『90歳、男のひとり暮らし』
著者は阿刀田高。タイトルを知って、奥様は亡くなったのかと思った。かつて、奥様、阿刀田恵子さんの朗読を何度か聴いたことがある。巧みな朗読だった。
本書の最後に、恵子さんが2年ほどの施設での暮らしの後、今年の5月に亡くなったと記されている。
男のひとり暮らしは女のそれより大変だと聞く。わたしは夫婦二人の暮らしだから、実感はわかない。妻は間違いなくわたしより長生きする、おそらく。男のひとり暮らしはないと楽観的に考えている。

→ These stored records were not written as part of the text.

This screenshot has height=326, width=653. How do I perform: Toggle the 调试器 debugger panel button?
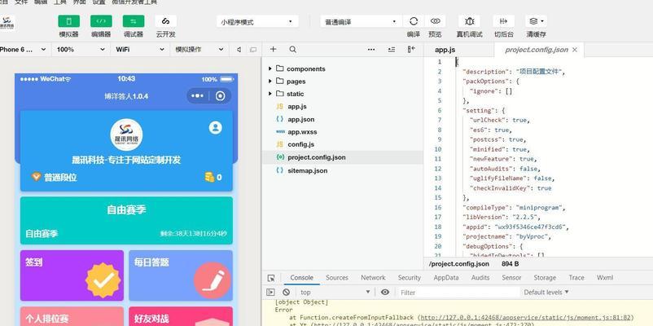click(x=134, y=21)
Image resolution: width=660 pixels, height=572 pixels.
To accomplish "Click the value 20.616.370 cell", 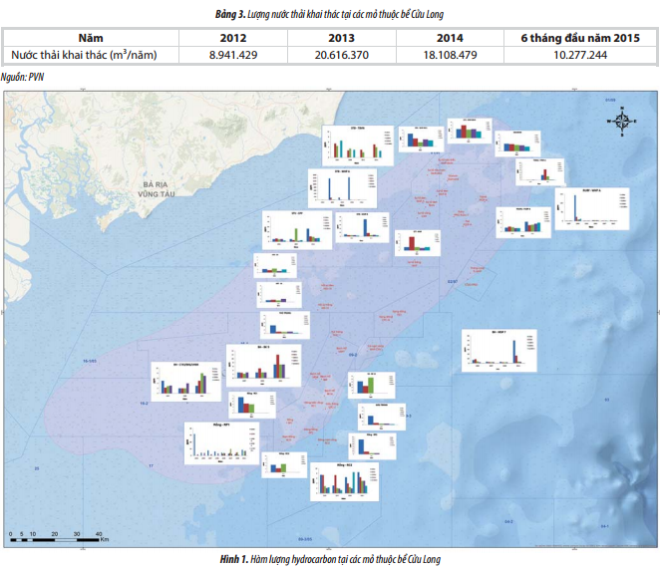I will (340, 55).
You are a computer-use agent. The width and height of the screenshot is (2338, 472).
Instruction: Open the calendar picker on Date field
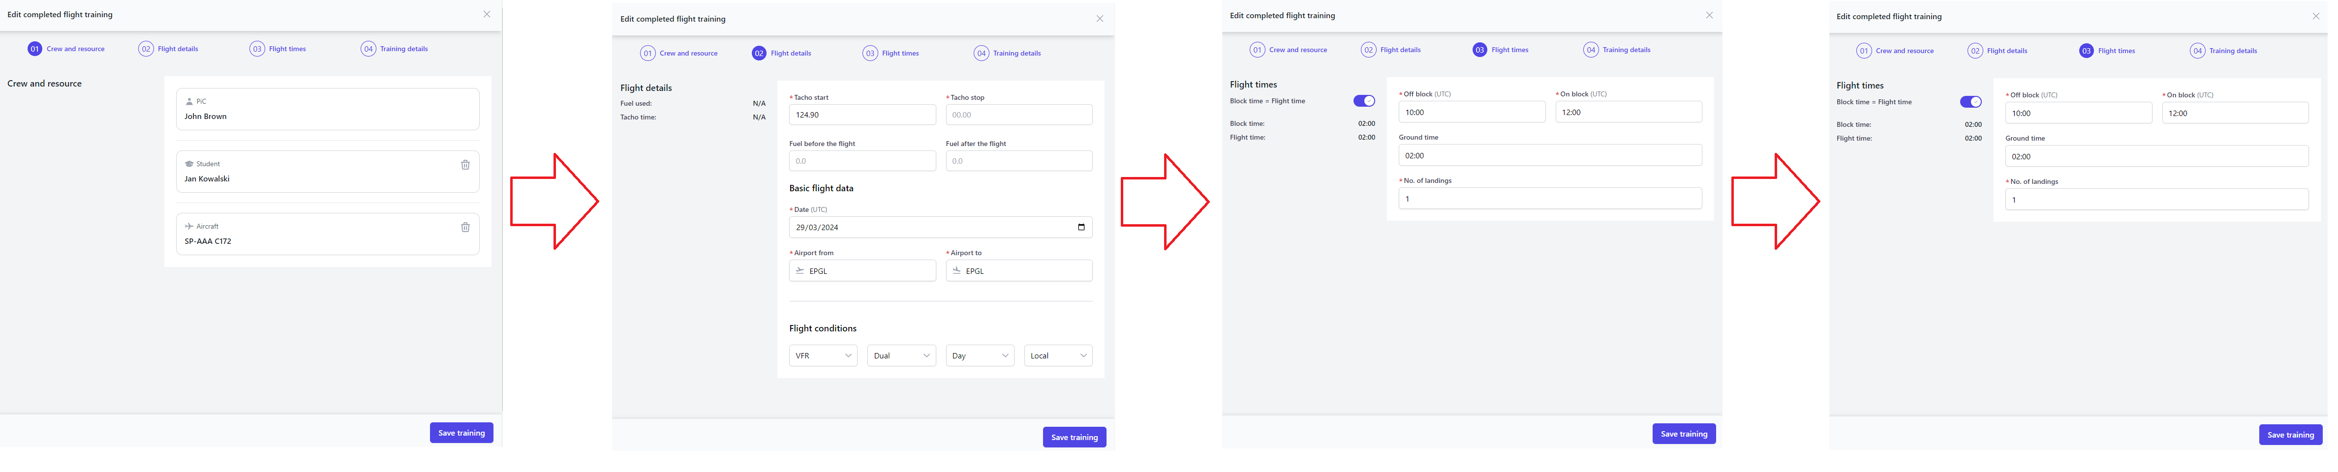click(1081, 228)
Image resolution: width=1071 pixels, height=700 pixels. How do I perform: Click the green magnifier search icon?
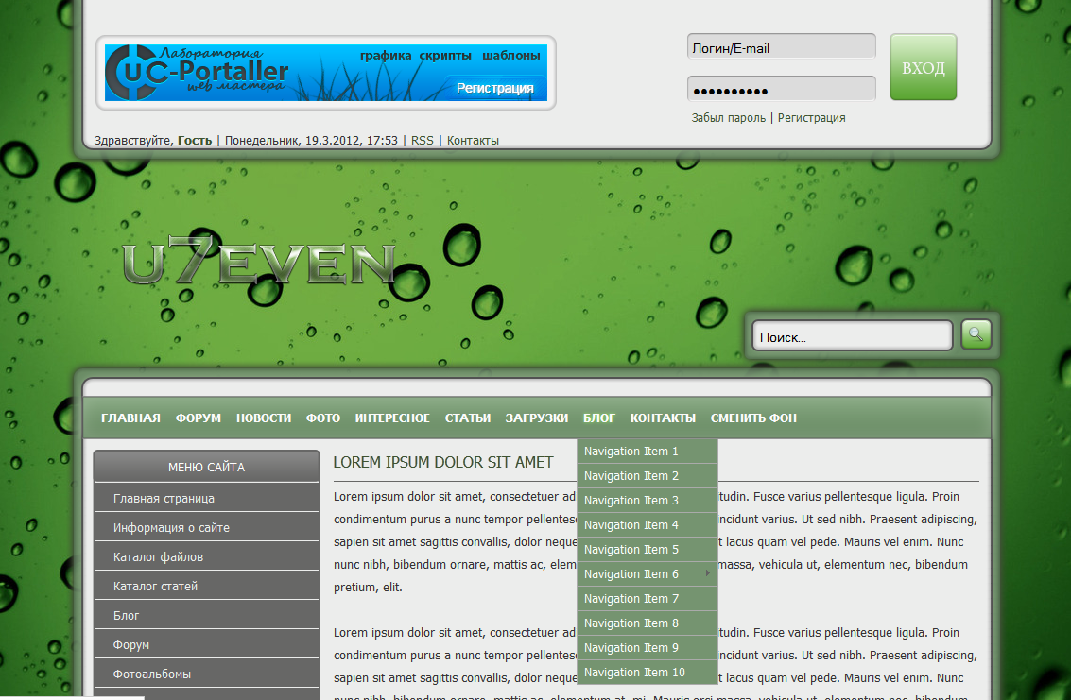[976, 334]
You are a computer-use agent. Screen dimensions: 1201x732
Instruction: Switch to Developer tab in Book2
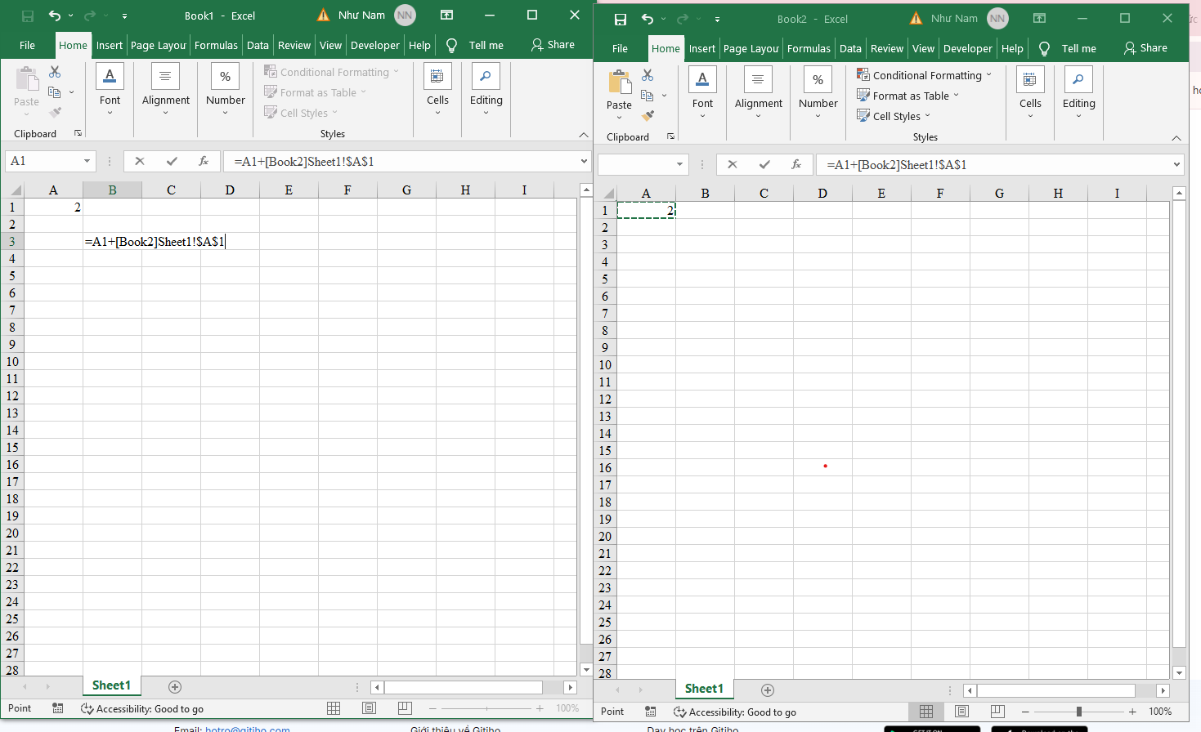point(967,49)
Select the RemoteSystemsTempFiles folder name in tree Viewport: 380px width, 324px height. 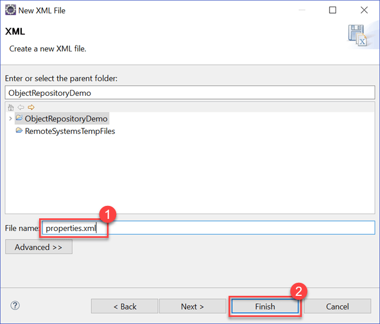coord(70,131)
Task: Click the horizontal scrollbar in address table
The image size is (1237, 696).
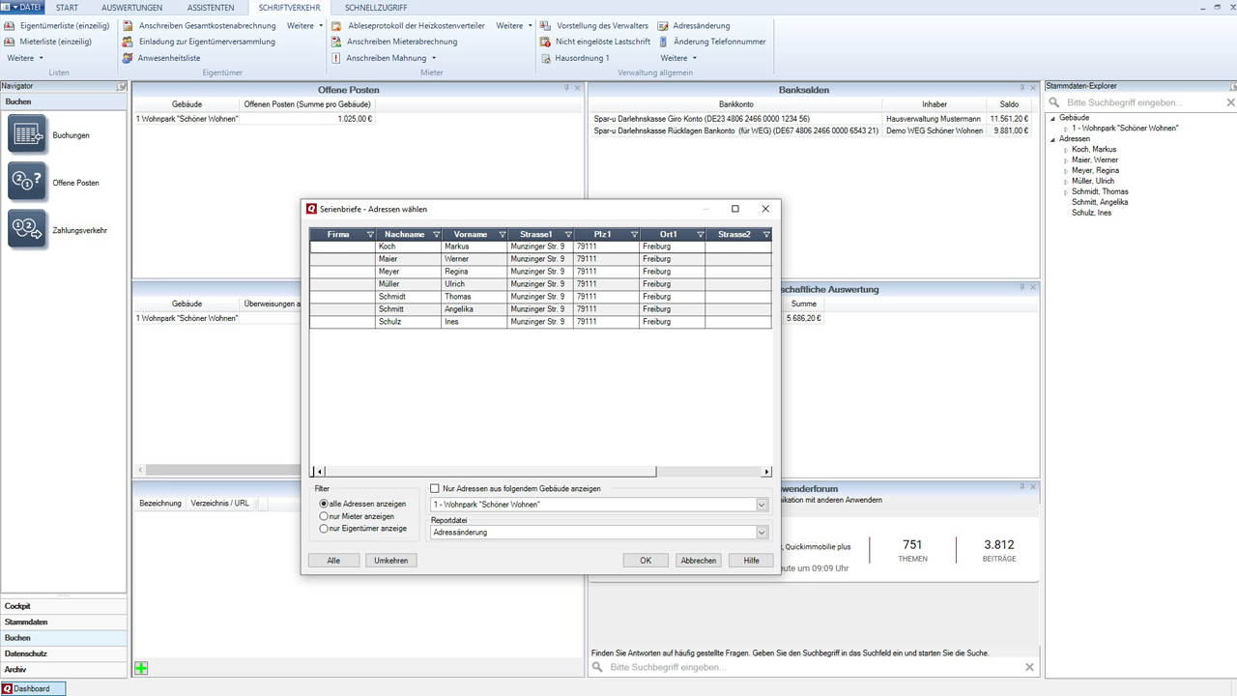Action: (488, 472)
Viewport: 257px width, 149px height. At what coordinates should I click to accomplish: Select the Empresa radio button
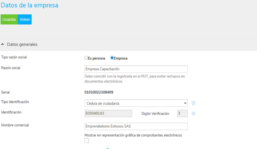click(112, 58)
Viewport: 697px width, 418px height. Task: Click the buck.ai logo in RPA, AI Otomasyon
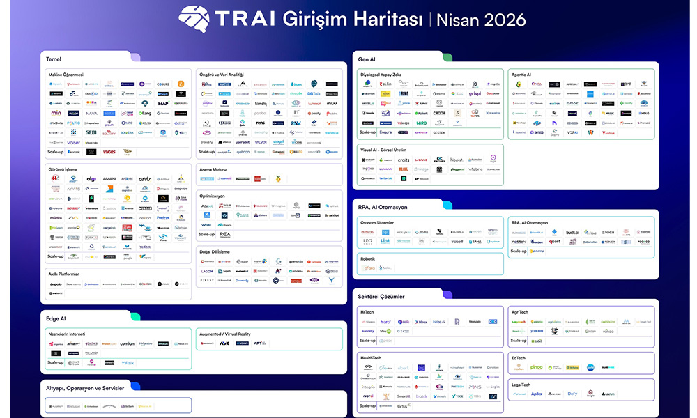pos(572,232)
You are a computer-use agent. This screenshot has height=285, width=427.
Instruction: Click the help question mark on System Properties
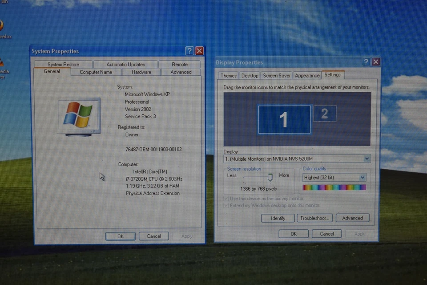click(x=189, y=51)
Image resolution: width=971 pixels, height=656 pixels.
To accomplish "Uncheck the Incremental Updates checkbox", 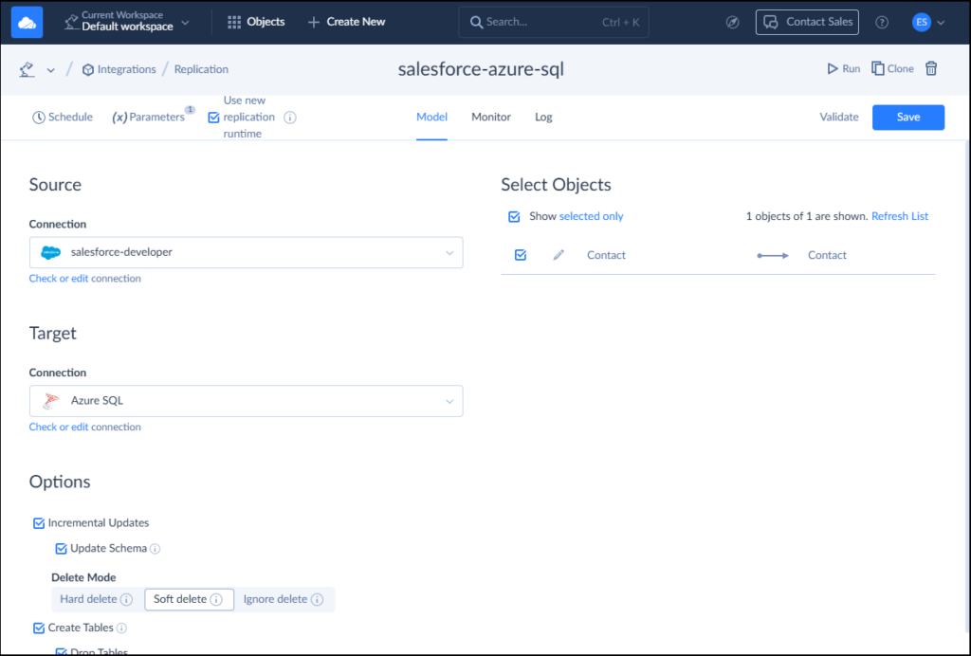I will pos(39,522).
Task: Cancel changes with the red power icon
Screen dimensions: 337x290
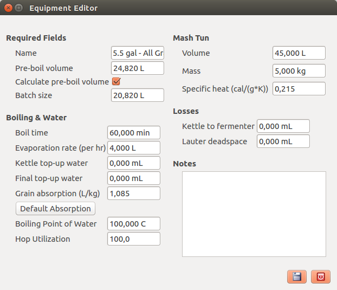Action: pos(321,276)
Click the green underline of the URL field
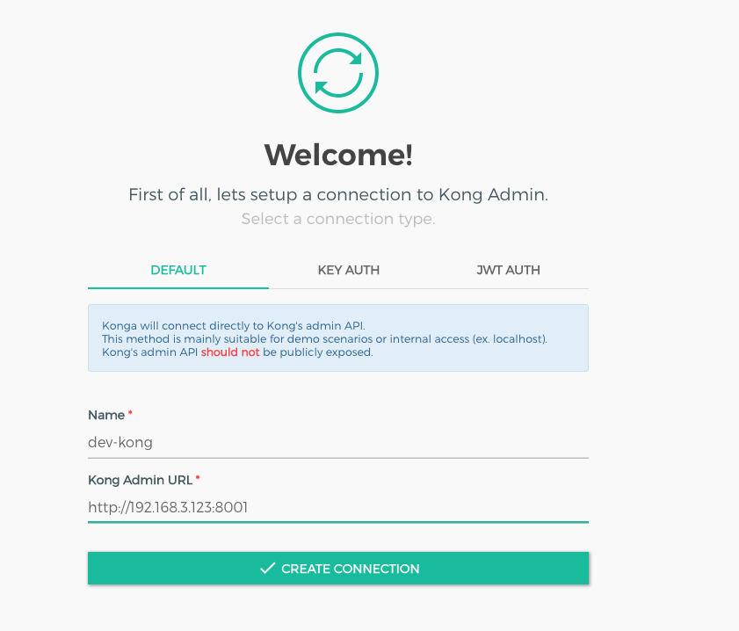 (x=338, y=522)
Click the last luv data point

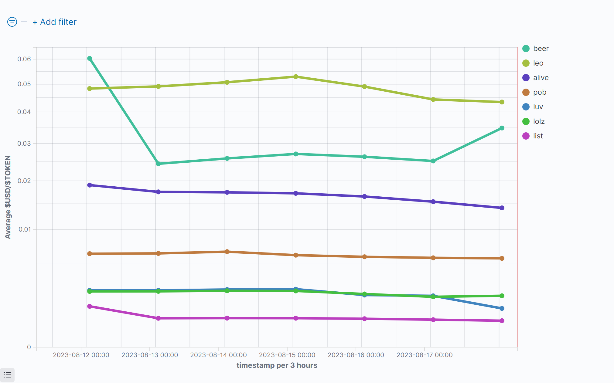502,308
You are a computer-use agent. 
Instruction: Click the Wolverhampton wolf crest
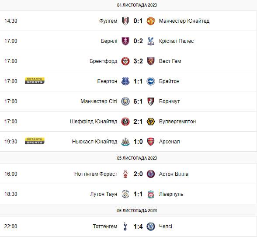(151, 122)
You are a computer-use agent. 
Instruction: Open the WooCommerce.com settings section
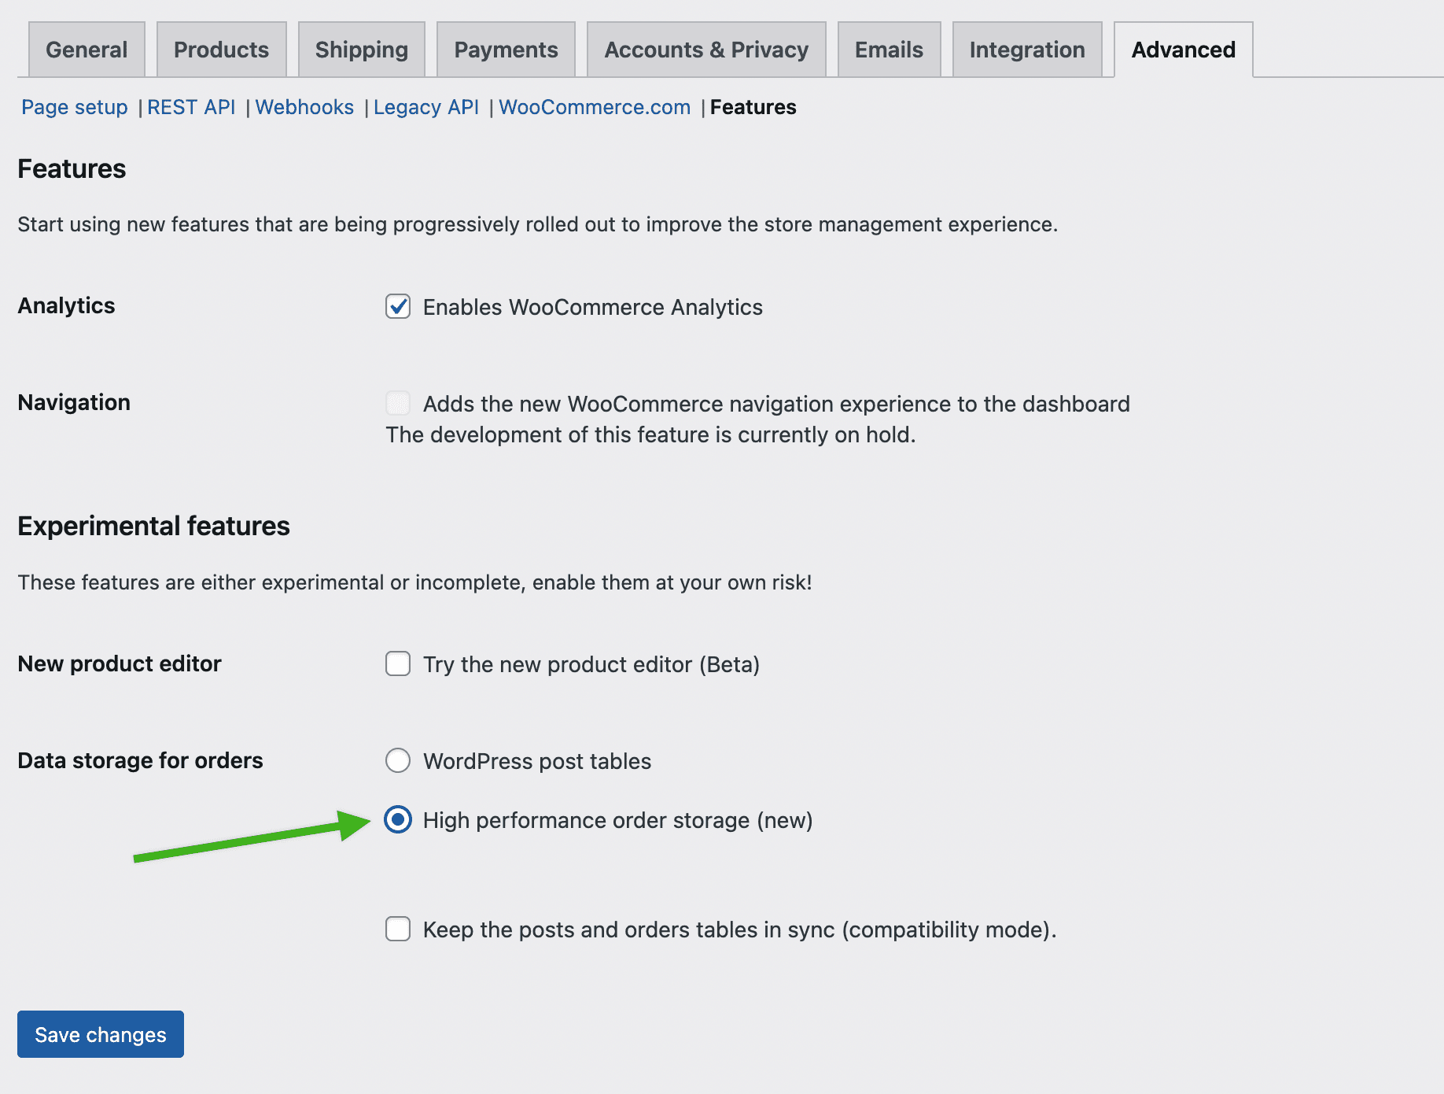click(594, 107)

齢をとると寝付けないという。90歳の著者は、「源氏物語」の各巻を、桐壺、帚木、空蝉・・・と全五十四帖を思いうかべる。就眠儀式である。わたしも似たようなことをやっている。歌舞伎「三人吉三」の大川端の場、お譲吉三のせりふ、「月もおぼろに 白魚の 篝もかすむ春の空・・・」とか、「曽根崎心中」の「この世もなごり夜もなごり 死にに行く身をたとふれば・・・」とか。さして効果はないが。
肩の力を抜いてシンプルに暮らす様子が描かれている。無理をせずだな。昨日できたことが今日はできない。嘆くなかれ。それが老い そういうものだ。達観である。
老いのおそれの一つが病気である。
奥歯が痛む。息切れがするようになった。呼吸器科をたずねると、心臓ではないかと診断され、循環器系に回された。狭心症と判明した。で、ステント手術を受けることになった。歯科医院に行っていたら心臓が疑われることはなかっただろう。手遅れになっていたかもしれない。
おそれのもう一つはボケであるが、著者はなさそうである。
著者の著作を思い浮かべながら読んだ。著作のタイトルはわかるが、内容となるとさっぱり浮かんでこない。ま、そんなものだろう。